You call them non-2xx ACKs, I called them out-of-dialog ACKs (because the typical scenario for them is the acknowledgment of the 40[17] for the INVITE, and there is no dialog yet). But we are speaking about the same here.
Finally figured that from your reply to Klaus.
In practice, an ACK to a non-2xx response always needs to be eaten by tm. This t_relay() does. Any ACK to a 2xx response needs to be routed like any other in-dialog request to the endpoint (save for some elaborate processing such as authentication). Which means, my code snipped does indeed lack a loose_route() before t_relay().
Ok, what is the loose_route suppose to do in this case? A 2xx ACK would be "routed" according to the Route headers by loose_route(), and relayed by t_relay() then.
Meaning, it gets the treatment it deserves.
And what about the pre-loaded non-2xx ACKs? I would treat them exactly the same way like the 2xx ACK. loose_route() will consum the Route header and t_relay() then forwards it to the RURI (which should be your proxy).

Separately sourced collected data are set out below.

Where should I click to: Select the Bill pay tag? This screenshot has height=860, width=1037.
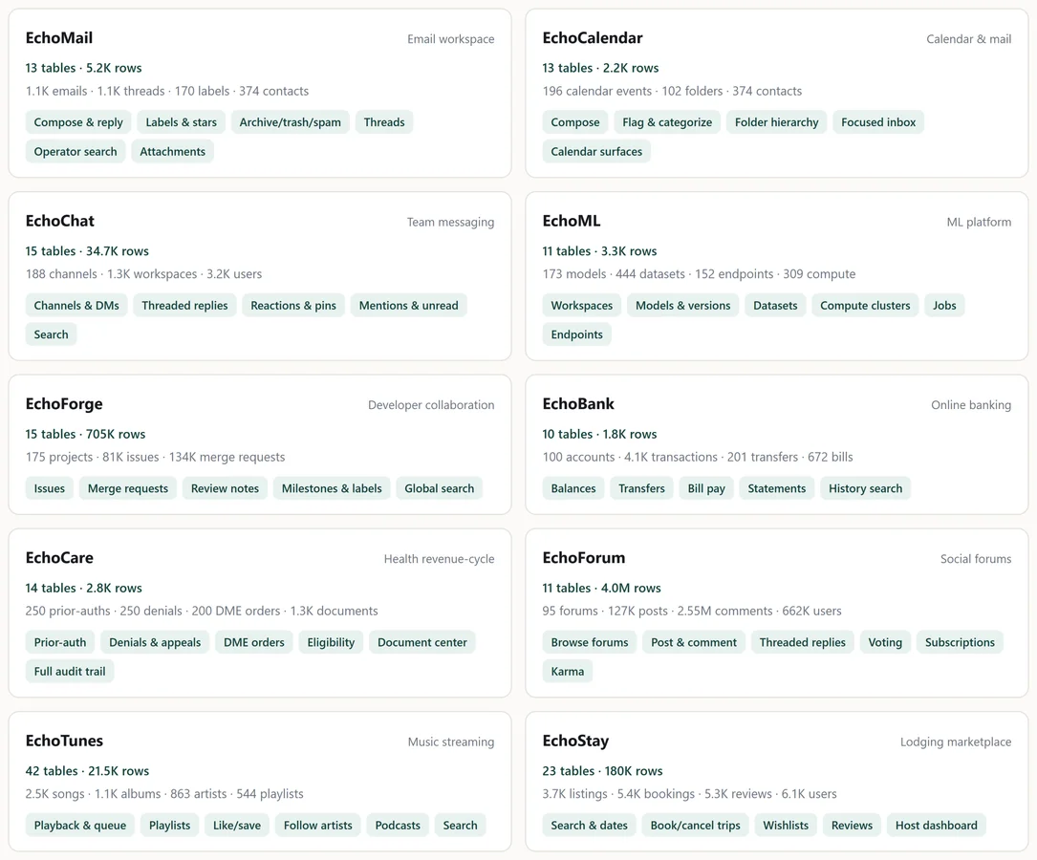coord(705,488)
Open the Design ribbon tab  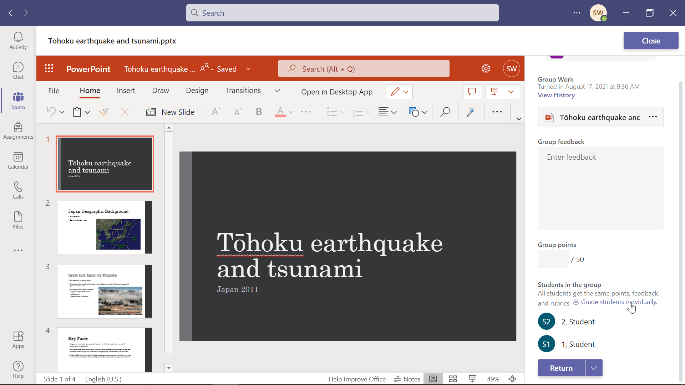pos(197,90)
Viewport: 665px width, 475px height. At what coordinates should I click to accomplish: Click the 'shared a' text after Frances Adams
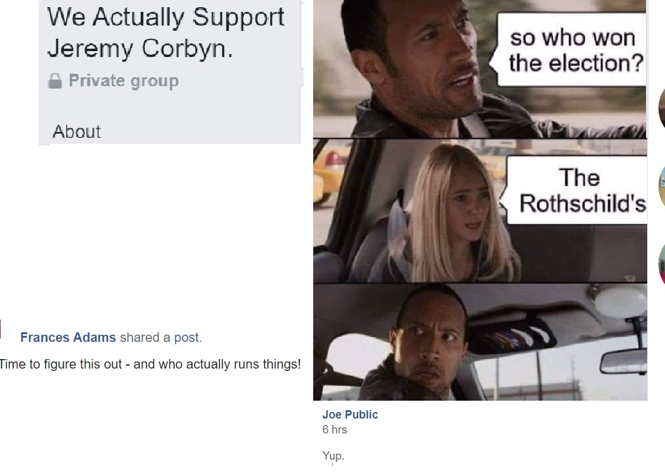pos(145,338)

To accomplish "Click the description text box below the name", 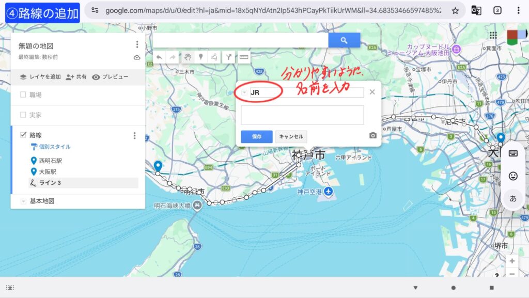I will click(x=302, y=115).
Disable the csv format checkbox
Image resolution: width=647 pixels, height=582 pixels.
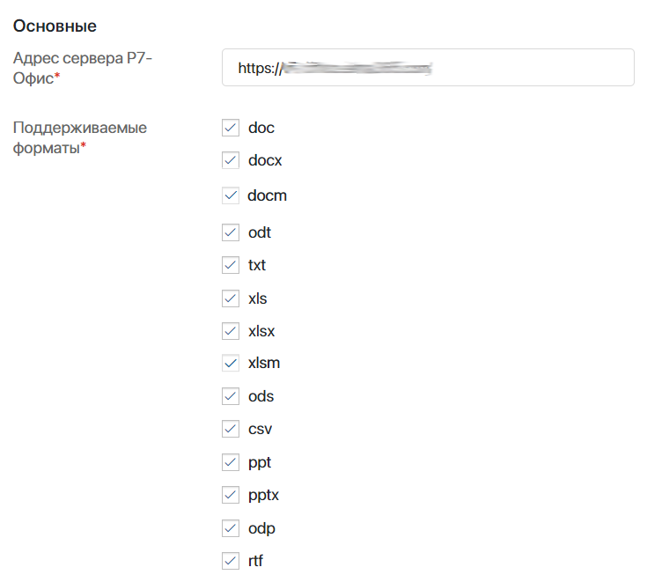[231, 429]
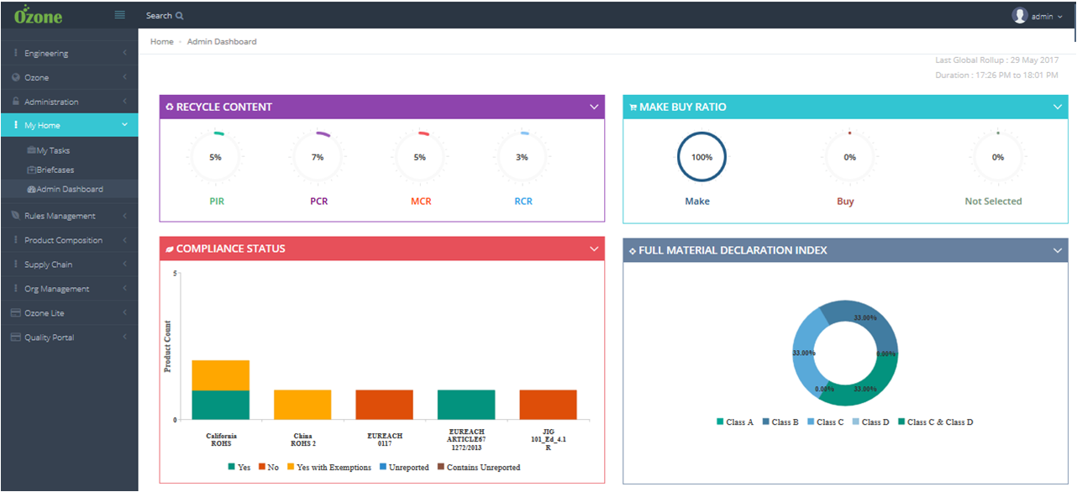This screenshot has height=492, width=1077.
Task: Click the Rules Management icon in sidebar
Action: pos(15,216)
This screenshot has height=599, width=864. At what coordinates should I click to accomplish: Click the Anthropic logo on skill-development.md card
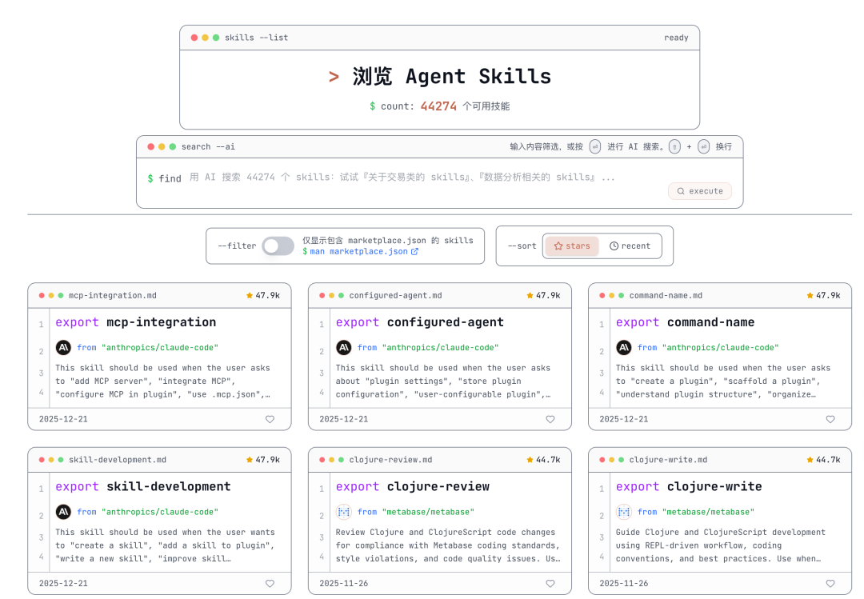pos(63,512)
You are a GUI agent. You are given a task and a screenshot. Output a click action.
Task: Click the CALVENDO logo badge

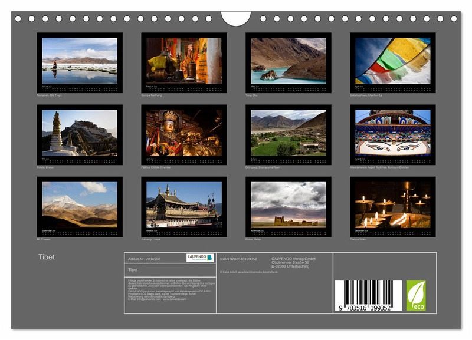tap(200, 258)
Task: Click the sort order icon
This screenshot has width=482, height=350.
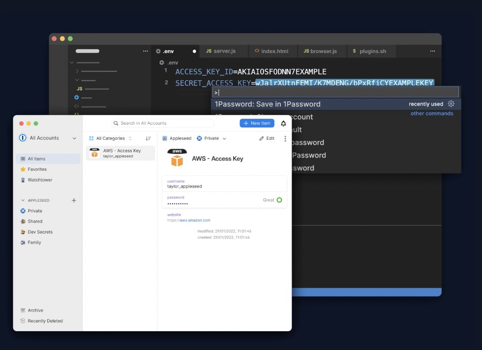Action: (148, 138)
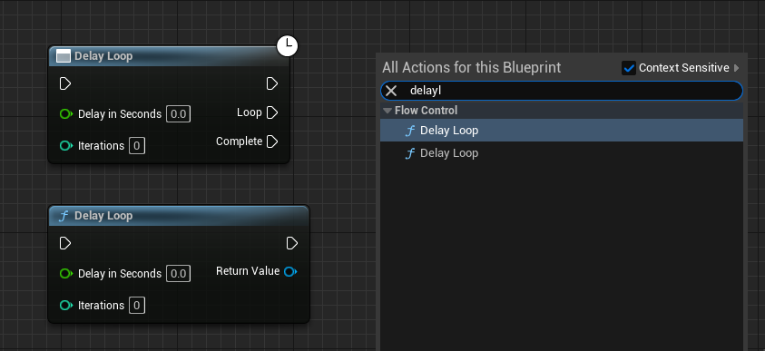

Now you made me read tm sources again. What actually happens inside tm when you call t_relay() is that t_lookup_request() matches the transaction the ACK belongs to, t_newtran() releases that transaction, and t_relay_to() stops the script.
Thus, the call the loose_route() doesn't hurt, in the non-2xx case it effectively is a no-op.
But as I explained in my other reply to Klaus it is quite tricky to distinguish a non-2xx ACK with pre-loaded Route, from a 2xx ACK with just one Route header. Then the only difference is the RURI.
There is another one: For the former you have a transaction, for the latter you don't. tm happily exploits this difference. No need to worry in your config.